At the Edge of the Haight
Page 11
“What does that mean? Am I a stranger?”
“That depends,” he said. “We see the same people every day. Not much is new to us. Your guy there was involved in some things, unfortunate things, but there is only so much we can do.”
He shifted and his chair creaked. “We can find you a place to go,” he said. “We can put you at the top of the waiting list and set you up with a caseworker, a bed, counseling. You can even keep your dog with you. You want to know why I walk the beat, instead of staying in here all the time? It’s so I can talk to kids like you. One day you’ll look back on this and hardly remember you were here. I’ve seen hundreds of kids pass through here and sometimes one will come back years later and you know what? The same thing happens every time. They thank us. They goddamn thank us.”
“I’m not trying to go somewhere else,” I said.
“Shane’s parents told me they’d like to help you get off the street,” he said.
“They talked to you about me?” I said, even though I knew. “They practically kidnapped me two nights ago.”
“They’re here at the station now,” he said. “Most kids don’t get offers like that. Think about it.”
“Can I ask you one thing?” I said and didn’t wait for him to answer. “Did that guy in the picture know Shane? Was there a reason he was in Shane’s face? Or was it just a freak thing? They think I know something, but I don’t. I mean, if they did know each other and they had some fight, then you should be out there talking to Shane’s parents.”
“Now you’re thinking like a detective,” he said, crossing his arms over his chest and half-smiling at me.
“Can I get out of here?” I said. Root was sitting by my side. He had gotten too comfortable at the station, probably because the cops kept dropping dog biscuits on the floor for him. He should’ve been the one identifying the creep in the picture because, after all, he was the only one who’d seen what happened. I came after it was too late.
“You’re free,” Patz said. “No one’s keeping you here. But we’ll need you when it’s time to testify in court.”
I didn’t stop to think about what he meant by that. I picked up my pack and Root’s leash and went to the door. Marva was sitting on the bench where I’d waited, her twig legs crossed, her eyes fixed on me as I made my way to the exit. Dave was next to her, his hands bunched in his lap. I wished that I felt like being nice to them, but seeing them there made me angry in a whole new way. I wanted to tell them to leave me alone. Why was I responsible for something I didn’t try to see?

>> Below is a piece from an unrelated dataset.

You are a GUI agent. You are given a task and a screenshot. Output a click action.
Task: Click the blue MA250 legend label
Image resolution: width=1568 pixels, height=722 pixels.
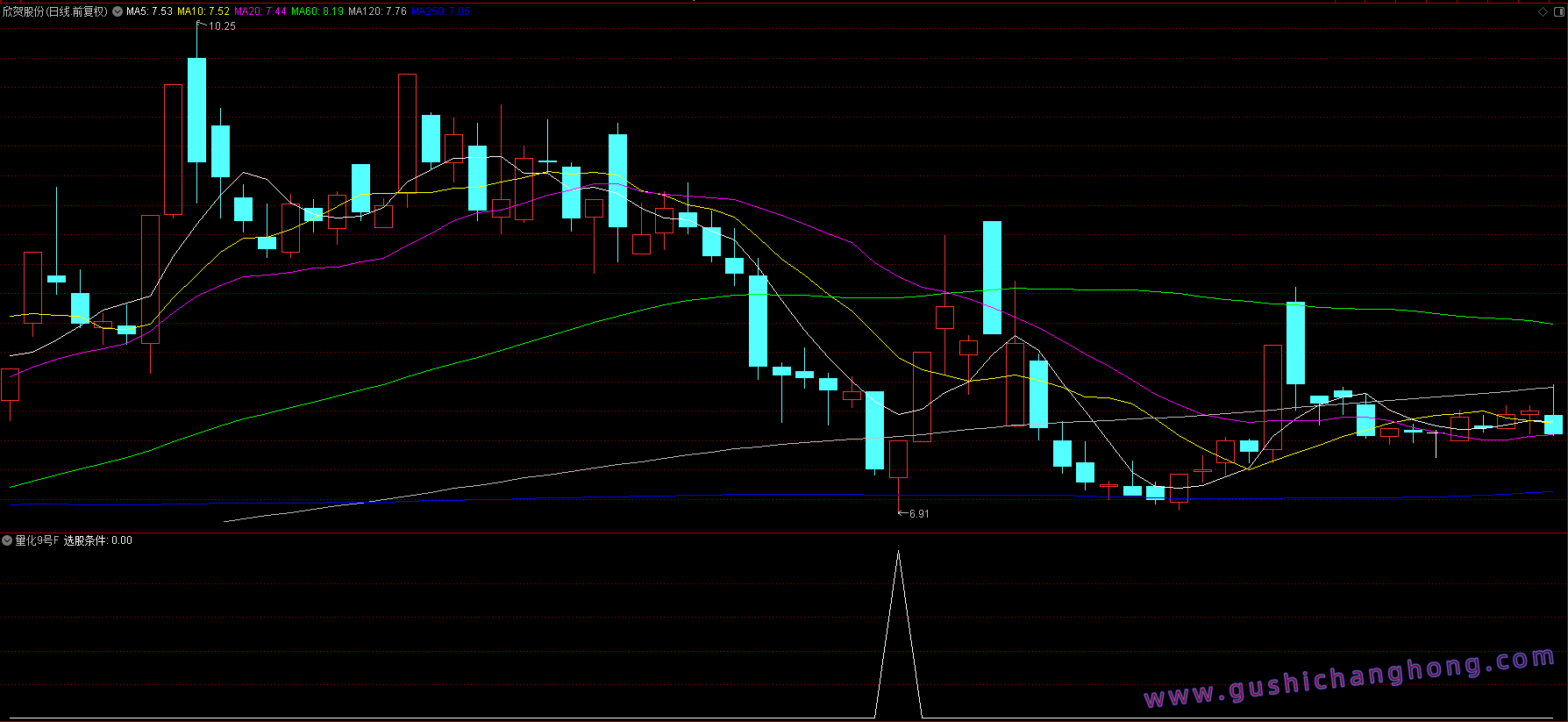[x=440, y=11]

“Hi, Maddy,” Marva said in a soft voice. I should not have paid attention to her, but of course I couldn’t have known what she was going to unleash.
chapter 13
Root knew when someone was keyed up and about to explode. It was like he could smell whatever was going on inside and seeped out onto your skin. He started licking Marva’s arm and tried to climb over the back seat into in her lap.
“All I wanted was to see him,” she said, like she was talking to Root. “Dave came out here once, but I stayed home. I was the worrier, like that was going to keep bad things from happening, so we both thought it would be better if he went alone. Plus, someone had to be in the store. It wasn’t going to run itself.”
She cradled Root’s head and he stared at her. I had stomped out of the police station, but she’d called after me, her voice growing louder, as if I’d stolen something and she was going to turn me in. I’d turned around and followed her to the car.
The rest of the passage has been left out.